As you may know, it is essential to read, especially if you are a writer.  I read avidly, even during the day sometimes, which would have had me thoroughly tutted at by Granny-at-the-gate.  Reading is for pleasure and wifeys don’t do pleasure inside of working hours which numbered, in my recollection about 22 per day.  But now I have less demands on my time by little or big people, although sometimes, just before collecting my book and settling into a chair, I do check the clock and feel a frisson of minor guilt.  It is so much easier to busy up with faffing jobs that lift the dirt or fill the larder with goodly smells, leaving the me part of me just a bit skinnier.

When I am writing, I become lost in the story, as I am now.  Nights are broken as I weave my web, and ideas come at the most inconvenient of times, when the night is dark as a cave and I know I should fight on to achieve my 6 hours of rest, but once the next idea comes, the something that might happen to someone, the how of it and its consequences gets a hold of me, then Lady Sleep leaves the room.  Over the years I have worked with various top tips.

Get up and start writing.  No thanks, its too cold downstairs.

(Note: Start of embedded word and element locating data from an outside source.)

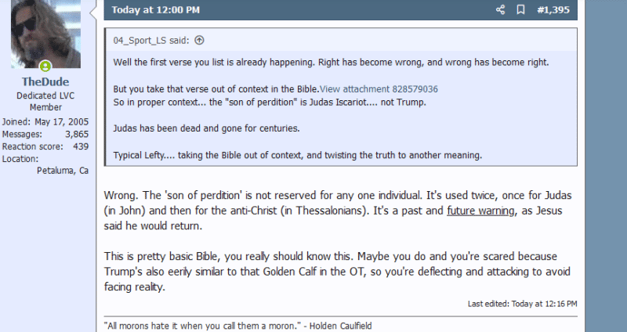Open the "Today at 12:00 PM" timestamp link

tap(155, 10)
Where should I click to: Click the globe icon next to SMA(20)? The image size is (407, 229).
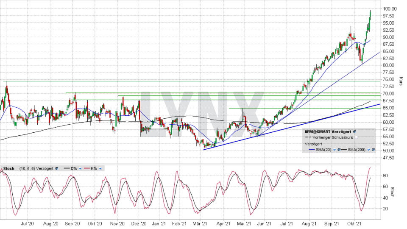(339, 150)
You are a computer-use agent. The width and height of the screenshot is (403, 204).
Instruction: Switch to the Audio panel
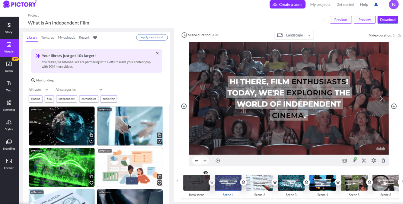(9, 66)
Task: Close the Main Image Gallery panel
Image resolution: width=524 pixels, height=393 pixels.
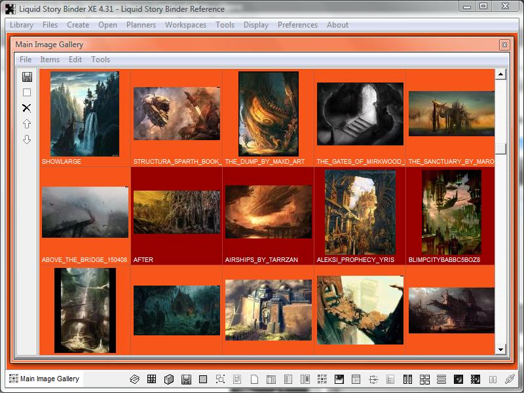Action: tap(504, 45)
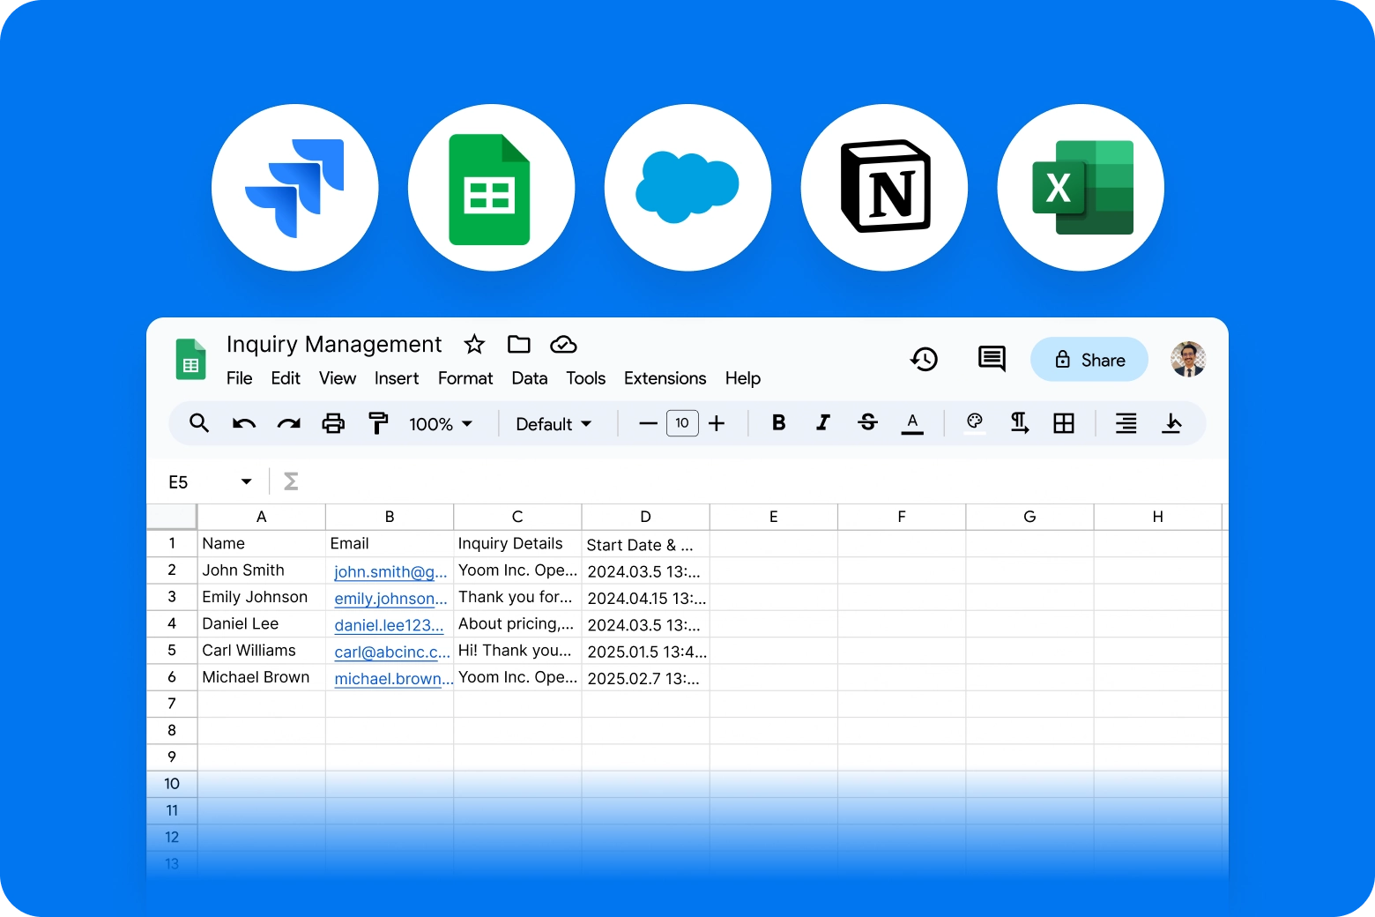Open version history clock icon
This screenshot has width=1375, height=917.
point(924,359)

Keep a pad beside the bed and write down your idea.  Yes I do that sometimes, if the story is just a foetus without a name, but if I am well on with the tale and the tellers of it, I can just lie there and follow the thread.  Often, almost always, a character takes me in a direction I never mapped out for them, and that aspect of story-telling has always surprised and delighted me.  It is, as if, once named on a page, each character accepts an initial structure, quite quietly it seems, until he or she decides I’ve got it all wrong and should listen to what they have to say about themselves.

Yesterday, a woman took an action I would never have expected of her, with a confidence that never came from me.  That action changed the whole course of the story and I sat back in my chair, fingers hovering over keys that had just become a jumble of confused letters.  A moment or so earlier, I knew just how to write a sentence.  I knew where he was going, what she would say, what they would do as a result.  Now I stare down at a keyboard that is singing me, not the other way around.  I have become a player in the greater game.

Some writers don’t like this state of affairs.  Some painters, musicians, song-writers too.  But for me, it is the time when I can, to a degree, let go of control, and enjoy learning about each character by listening to their guidance.  I move wholly and completely into their world.  I work to understand their feelings, often not my own, about what has happened to them.  I endeavour to find empathy with choices I would never make, have never made, although I do wonder if that bit is quite true.  If I have considered, even for one minute a choice of action not in sync with how I see myself, might that mean that I could do that thing in different circumstances?

When I am writing a story, I move into it.  I have to, or nobody would believe in it and the book would be closed and sent to a charity shop, un-read.  Good drama draws us in, involves us and we can emerge from a book feeling angry, upset or filled with a happiness that never came from the outside.  We can love a character, or hate them, wish them joys or want to punch them in the tonsils, but we can never find them dull, for if we do, we won’t bother to read on because we just don’t care.

Once I have found my characters, and, believe me, I do find them, or they find me, more truthfully.  These characters came to me in an ordinary moment when I wasn’t looking for them at all.  Two people sharing lunch in a café, and the dynamic between them.  It captivated me and the story began to tell me how it wanted to be written.  I made notes, kept looking at it as I walked, worked, cooked, cleaned and gradually the protagonists revealed themselves.  How they dress, laugh, eat.  How they love, how they live, and how they wrote their past.

Then, one day, I know it is time to begin and not long after I do, there is a knock at the door and in they all come.